Terra Santa, luglio 2017

“Sono stata in pellegrinaggio in Terra Santa nel mese di luglio del 2017. Il gruppo era composto da persone  di città, di culture ed  esperienze diverse. Insieme abbiamo vissuto qualcosa di cui siamo parte ed è lì, nel ricordo, come un paesaggio da contemplare e da cui attingere forza per andare avanti nelle quotidianità. Il padre che ci ha accompagnati, don Giovanni, è stato una guida preziosa. Pochi essenziali aggettivi possono descrivere la sua persona: appassionato, instancabile, attento, sensibile, capace di farsi tutto a tutti. Le  sue spiegazioni sui luoghi, la storia, la cultura, l’arte, la Parola di Dio che ha letto e spezzato per noi, ci hanno insegnato ad indirizzare il nostro sguardo da ciò che era esterno a noi alla nostra interiorità; in un movimento circolare continuo: dalla bellezza dei luoghi densi di spiritualità a quel dialogo interiore con un Dio che si rende presente misteriosamente nelle vita di ognuno. 

La Terra Santa è "il luogo del qui, quello in cui tutto avviene” – questo ha ripetuto don Giovanni tante volte, invitandoci a chiedere tanto - tutto - per i nostri cari e per le nostre vite, “a volare alto”, perché quel qui è una Presenza viva che continuamente opera. 

È difficile per me descrivere i luoghi visitati poiché essi ora sono talmente parte dell’anima che è difficile distinguerli da me stessa. 

A Nazareth, la grotta del sì di Maria, l’Angelus, la recita del rosario e la processione del sabato sera! Lì mi è sembrato che il tempo si fermasse e fossimo parte di una liturgia celeste! Il lago di Tiberiade  un incanto, così azzurro  e dolce.

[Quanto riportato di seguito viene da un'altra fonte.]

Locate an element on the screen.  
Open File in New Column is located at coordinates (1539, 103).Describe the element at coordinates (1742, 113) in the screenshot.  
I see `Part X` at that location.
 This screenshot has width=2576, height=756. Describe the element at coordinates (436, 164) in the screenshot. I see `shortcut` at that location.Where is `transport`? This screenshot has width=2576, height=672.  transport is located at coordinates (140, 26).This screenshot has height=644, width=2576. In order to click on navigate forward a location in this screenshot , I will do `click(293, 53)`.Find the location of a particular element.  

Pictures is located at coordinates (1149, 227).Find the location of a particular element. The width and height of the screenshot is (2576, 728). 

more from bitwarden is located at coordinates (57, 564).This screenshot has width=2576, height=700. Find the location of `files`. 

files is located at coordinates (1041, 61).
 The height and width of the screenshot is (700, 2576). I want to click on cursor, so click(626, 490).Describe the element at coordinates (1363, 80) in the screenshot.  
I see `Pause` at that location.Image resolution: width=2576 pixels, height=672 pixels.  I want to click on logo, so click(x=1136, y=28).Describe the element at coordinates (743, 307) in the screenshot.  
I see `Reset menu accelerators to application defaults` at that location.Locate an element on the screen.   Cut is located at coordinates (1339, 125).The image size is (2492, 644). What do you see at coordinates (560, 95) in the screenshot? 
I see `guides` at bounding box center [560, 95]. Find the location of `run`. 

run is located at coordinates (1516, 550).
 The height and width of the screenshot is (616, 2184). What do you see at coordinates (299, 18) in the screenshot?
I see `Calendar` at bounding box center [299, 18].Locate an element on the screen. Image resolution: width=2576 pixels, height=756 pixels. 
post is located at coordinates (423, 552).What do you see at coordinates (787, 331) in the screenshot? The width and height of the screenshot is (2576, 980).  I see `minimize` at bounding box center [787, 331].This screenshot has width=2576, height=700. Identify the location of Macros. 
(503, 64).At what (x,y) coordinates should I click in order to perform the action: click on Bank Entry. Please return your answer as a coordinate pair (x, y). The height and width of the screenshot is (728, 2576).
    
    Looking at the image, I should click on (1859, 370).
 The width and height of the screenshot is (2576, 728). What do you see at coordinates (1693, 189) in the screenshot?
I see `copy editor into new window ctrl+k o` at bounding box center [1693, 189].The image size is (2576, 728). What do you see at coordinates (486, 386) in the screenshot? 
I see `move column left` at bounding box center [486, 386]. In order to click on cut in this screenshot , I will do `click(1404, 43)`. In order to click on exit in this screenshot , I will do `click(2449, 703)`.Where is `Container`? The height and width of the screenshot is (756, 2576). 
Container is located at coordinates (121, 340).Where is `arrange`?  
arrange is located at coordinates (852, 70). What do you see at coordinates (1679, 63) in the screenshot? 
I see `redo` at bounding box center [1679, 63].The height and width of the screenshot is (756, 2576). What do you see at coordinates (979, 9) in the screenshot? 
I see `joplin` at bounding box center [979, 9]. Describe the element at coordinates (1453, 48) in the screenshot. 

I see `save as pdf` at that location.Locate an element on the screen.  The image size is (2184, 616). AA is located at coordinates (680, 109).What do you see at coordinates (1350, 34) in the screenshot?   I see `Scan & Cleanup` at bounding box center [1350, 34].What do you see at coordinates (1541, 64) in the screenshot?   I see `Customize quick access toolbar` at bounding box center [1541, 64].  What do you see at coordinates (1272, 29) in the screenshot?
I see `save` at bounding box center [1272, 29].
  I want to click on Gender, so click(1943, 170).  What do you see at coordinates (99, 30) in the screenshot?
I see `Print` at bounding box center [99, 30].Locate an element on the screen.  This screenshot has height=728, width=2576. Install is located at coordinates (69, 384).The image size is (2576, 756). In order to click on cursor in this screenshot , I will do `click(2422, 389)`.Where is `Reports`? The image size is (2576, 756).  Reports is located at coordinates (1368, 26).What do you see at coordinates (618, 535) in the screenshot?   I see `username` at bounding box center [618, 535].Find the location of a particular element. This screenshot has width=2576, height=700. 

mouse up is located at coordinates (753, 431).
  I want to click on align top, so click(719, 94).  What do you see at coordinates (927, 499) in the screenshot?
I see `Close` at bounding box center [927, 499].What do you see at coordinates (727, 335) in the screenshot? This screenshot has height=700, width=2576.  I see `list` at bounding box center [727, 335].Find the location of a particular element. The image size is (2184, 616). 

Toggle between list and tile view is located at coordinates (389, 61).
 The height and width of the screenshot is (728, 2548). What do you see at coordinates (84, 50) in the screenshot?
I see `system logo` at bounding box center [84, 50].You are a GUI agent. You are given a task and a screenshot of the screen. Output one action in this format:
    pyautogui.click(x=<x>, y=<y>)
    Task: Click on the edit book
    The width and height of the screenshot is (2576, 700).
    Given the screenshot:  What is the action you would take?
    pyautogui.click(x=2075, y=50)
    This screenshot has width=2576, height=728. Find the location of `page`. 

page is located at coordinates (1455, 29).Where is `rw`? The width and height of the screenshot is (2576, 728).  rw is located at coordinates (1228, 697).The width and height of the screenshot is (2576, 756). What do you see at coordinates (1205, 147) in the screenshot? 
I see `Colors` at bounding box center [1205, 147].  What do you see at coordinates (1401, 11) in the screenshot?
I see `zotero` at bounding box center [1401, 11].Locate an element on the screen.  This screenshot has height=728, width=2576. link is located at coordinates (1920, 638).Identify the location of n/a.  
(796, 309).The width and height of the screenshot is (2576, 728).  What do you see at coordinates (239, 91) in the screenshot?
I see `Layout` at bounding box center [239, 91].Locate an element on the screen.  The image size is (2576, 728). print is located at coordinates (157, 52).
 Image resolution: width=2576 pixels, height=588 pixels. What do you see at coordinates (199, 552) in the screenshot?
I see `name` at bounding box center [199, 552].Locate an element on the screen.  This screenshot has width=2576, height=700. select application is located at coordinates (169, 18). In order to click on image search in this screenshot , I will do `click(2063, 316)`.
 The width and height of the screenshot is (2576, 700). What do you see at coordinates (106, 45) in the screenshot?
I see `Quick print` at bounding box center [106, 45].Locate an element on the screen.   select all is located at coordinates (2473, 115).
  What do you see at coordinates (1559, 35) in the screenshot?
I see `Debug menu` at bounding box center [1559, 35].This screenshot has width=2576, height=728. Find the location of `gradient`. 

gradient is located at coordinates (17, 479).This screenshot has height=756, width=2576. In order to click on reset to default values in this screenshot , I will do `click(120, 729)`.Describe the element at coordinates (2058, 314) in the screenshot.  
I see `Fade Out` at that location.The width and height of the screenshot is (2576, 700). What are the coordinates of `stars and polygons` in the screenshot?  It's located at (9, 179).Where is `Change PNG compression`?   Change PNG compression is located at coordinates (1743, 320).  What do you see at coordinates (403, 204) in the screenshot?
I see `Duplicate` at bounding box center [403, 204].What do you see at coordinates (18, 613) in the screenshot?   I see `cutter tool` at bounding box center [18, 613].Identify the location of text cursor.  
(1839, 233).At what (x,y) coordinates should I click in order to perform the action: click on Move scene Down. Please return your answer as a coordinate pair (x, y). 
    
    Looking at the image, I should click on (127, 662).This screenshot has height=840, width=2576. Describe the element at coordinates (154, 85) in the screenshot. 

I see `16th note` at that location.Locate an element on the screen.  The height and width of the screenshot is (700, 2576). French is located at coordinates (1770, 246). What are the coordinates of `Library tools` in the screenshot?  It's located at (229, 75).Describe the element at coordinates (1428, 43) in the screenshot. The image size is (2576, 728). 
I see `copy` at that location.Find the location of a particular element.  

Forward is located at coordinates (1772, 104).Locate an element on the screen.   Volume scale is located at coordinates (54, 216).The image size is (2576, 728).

Mi ha colpito per la sua bellezza, per la placidità delle sue acque, per la tenerezza con cui avvolge e lambisce la terra, per la capacità  di dissetare una regione vastissima, per la vegetazione rigogliosa che nutre. Mi è sembrato un’immagine di  Dio che è bellezza, tenerezza, nutre le anime, le avvolge, dà con sovrabbondanza. Il monte delle Beatitudini così bello! La  natura con i suoi colori, i suoi fiori, le sue piante è entrata nell’anima e l’ha riempita. Il fiume  Giordano, la sosta a Qumran. Quanto era caldo! Il sole faceva sentire riarsi. Il bagno nel Mar Morto però mi ha rigenerata. Tutto bruciava il sole, la sabbia. Poi l’acqua fa sentire bambini e la sensazione di galleggiare sempre e comunque ha aggiunto una gioia leggera. Il deserto di Giuda è impressionante.  Non immaginavo fosse così il deserto. Il deserto non è assenza degli altri, ma è lotta, forza, desiderio, perseveranza … è accettare di affrontare tutto; è lottare, è agonia.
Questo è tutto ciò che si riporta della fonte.